Kinetic Energy Plus Penalty Functions for Sparse Estimation
This work addresses sparse estimation for high-dimensional data modeling, presenting an incremental improvement by relating it to existing penalties like ℓ₁/₂ and MCP.
The authors tackled the problem of sparse estimation in high-dimensional data by proposing a new family of sparsity-inducing penalty functions called kinetic energy plus (KEP) functions, derived from the concave conjugate of a χ²-distance function, and showed that it is effective and efficient through theoretical and empirical analysis.

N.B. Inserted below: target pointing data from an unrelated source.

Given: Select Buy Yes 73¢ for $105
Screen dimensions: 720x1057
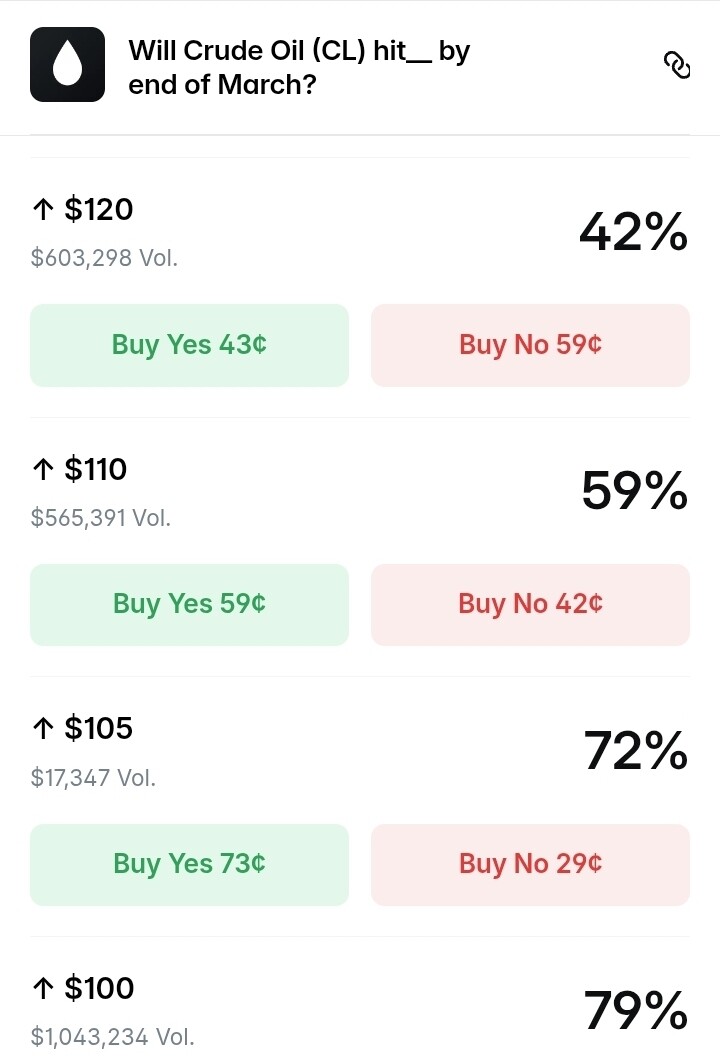Looking at the screenshot, I should click(189, 863).
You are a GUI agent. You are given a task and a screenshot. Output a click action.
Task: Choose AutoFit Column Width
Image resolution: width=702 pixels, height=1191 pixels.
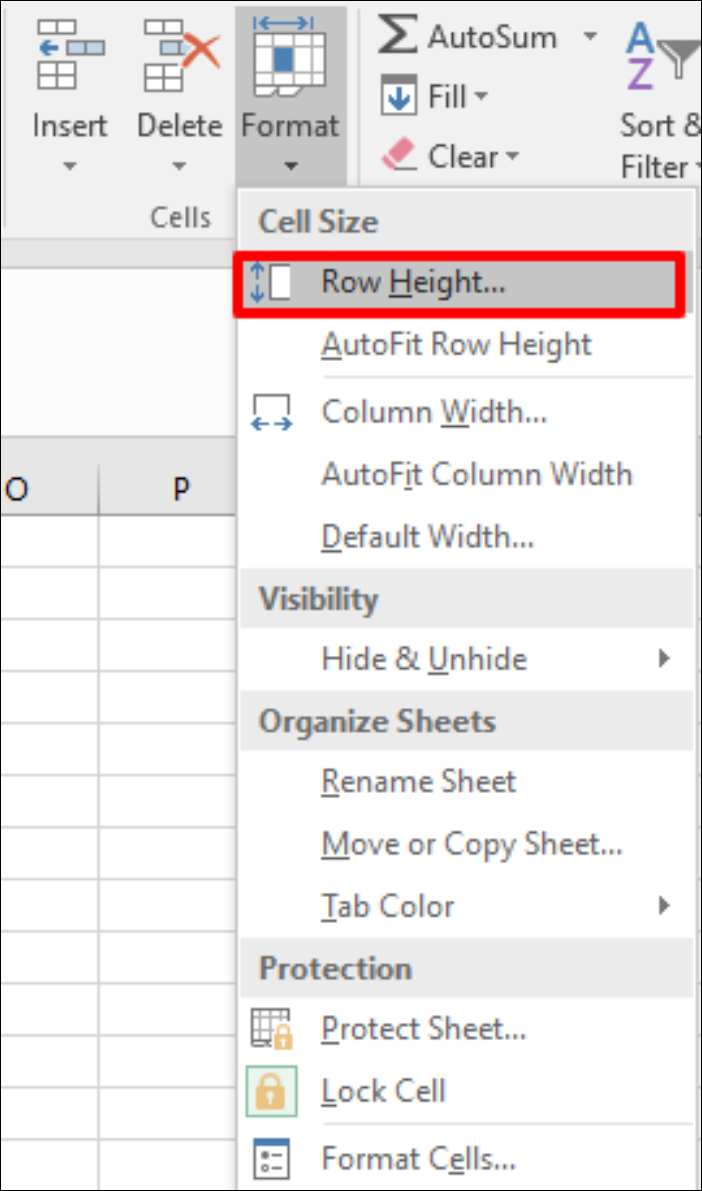(476, 474)
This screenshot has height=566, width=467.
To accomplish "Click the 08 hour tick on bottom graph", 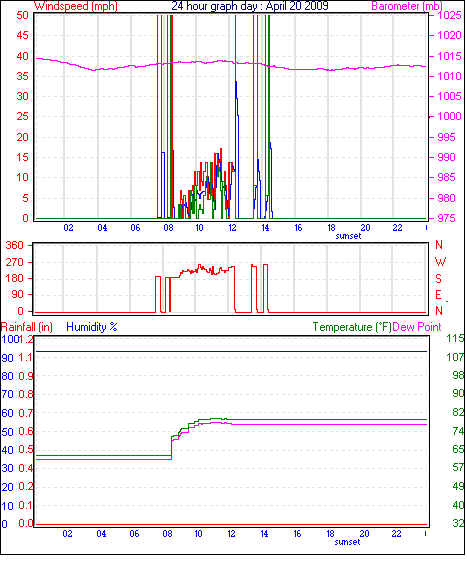I will (167, 534).
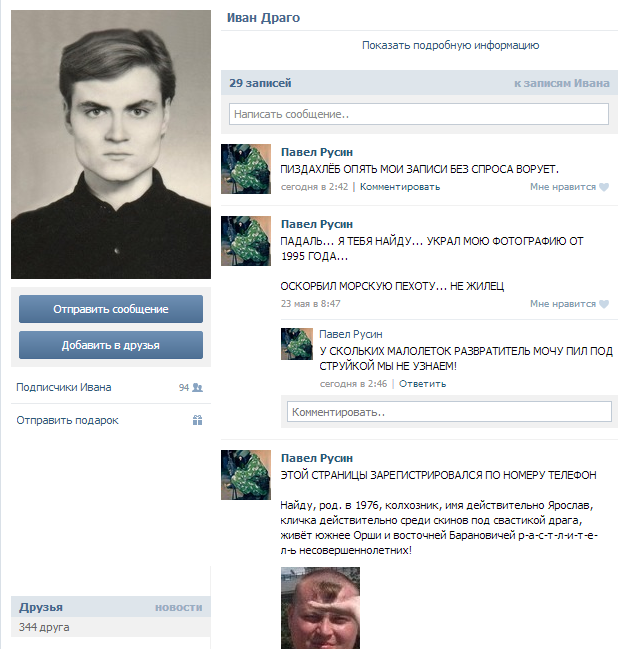Click Ответить link under the comment

422,384
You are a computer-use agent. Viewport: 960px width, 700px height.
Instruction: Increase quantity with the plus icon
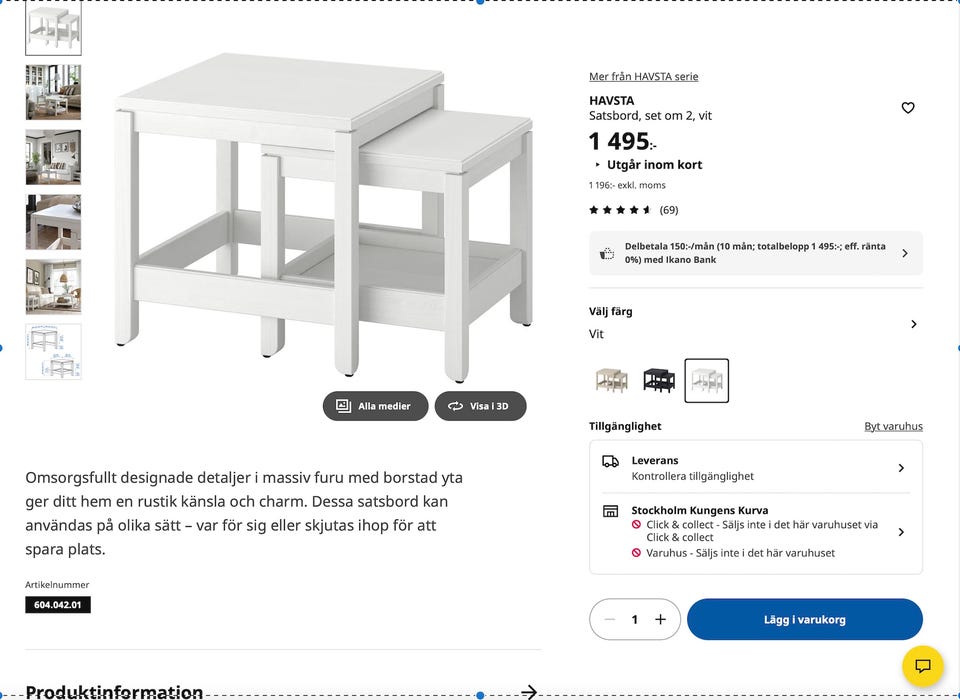coord(660,619)
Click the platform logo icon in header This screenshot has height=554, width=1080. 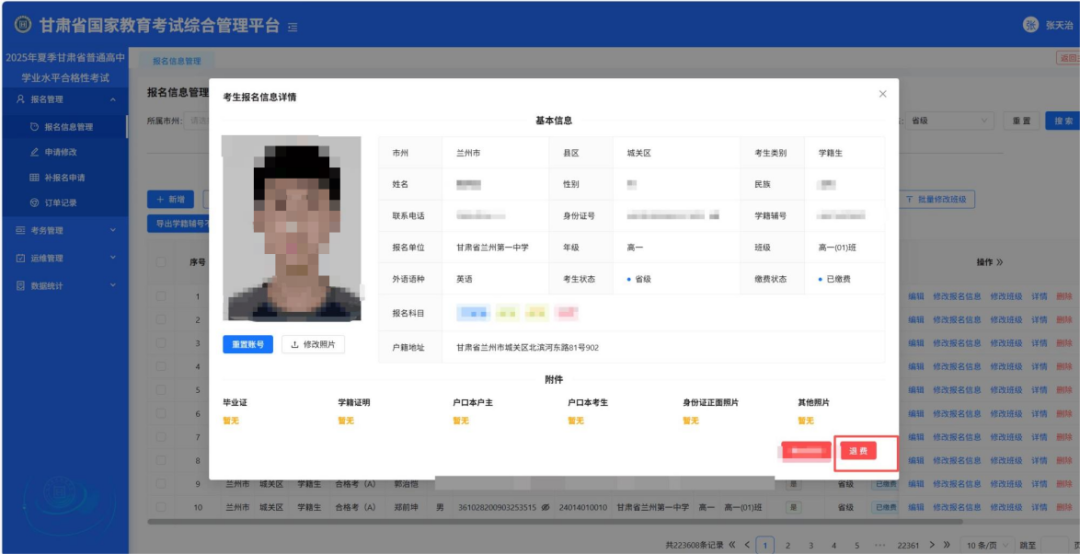click(x=22, y=25)
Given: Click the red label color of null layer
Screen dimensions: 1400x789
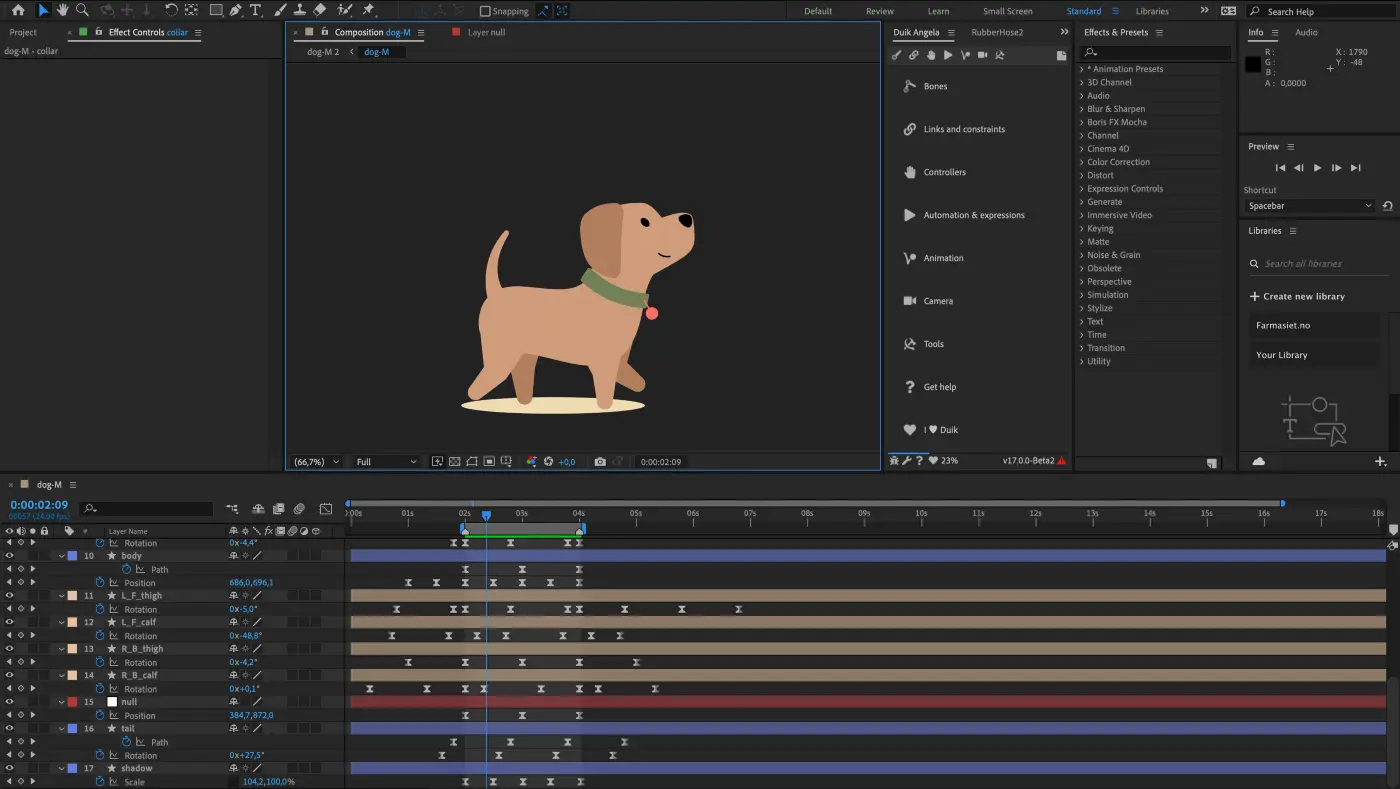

In this paper we propose and study a family of sparsity-inducing penalty functions. Since the penalty functions are related to the kinetic energy in special relativity, we call them \emph{kinetic energy plus} (KEP) functions. We construct the KEP function by using the concave conjugate of a $χ^2$-distance function and present several novel insights into the KEP function with $q=1$. In particular, we derive a thresholding operator based on the KEP function, and prove its mathematical properties and asymptotic properties in sparsity modeling. Moreover, we show that a coordinate descent algorithm is especially appropriate for the KEP function. Additionally, we discuss the relationship of KEP with the penalty functions $\ell_{1/2}$ and MCP. The theoretical and empirical analysis validates that the KEP function is effective and efficient in high-dimensional data modeling.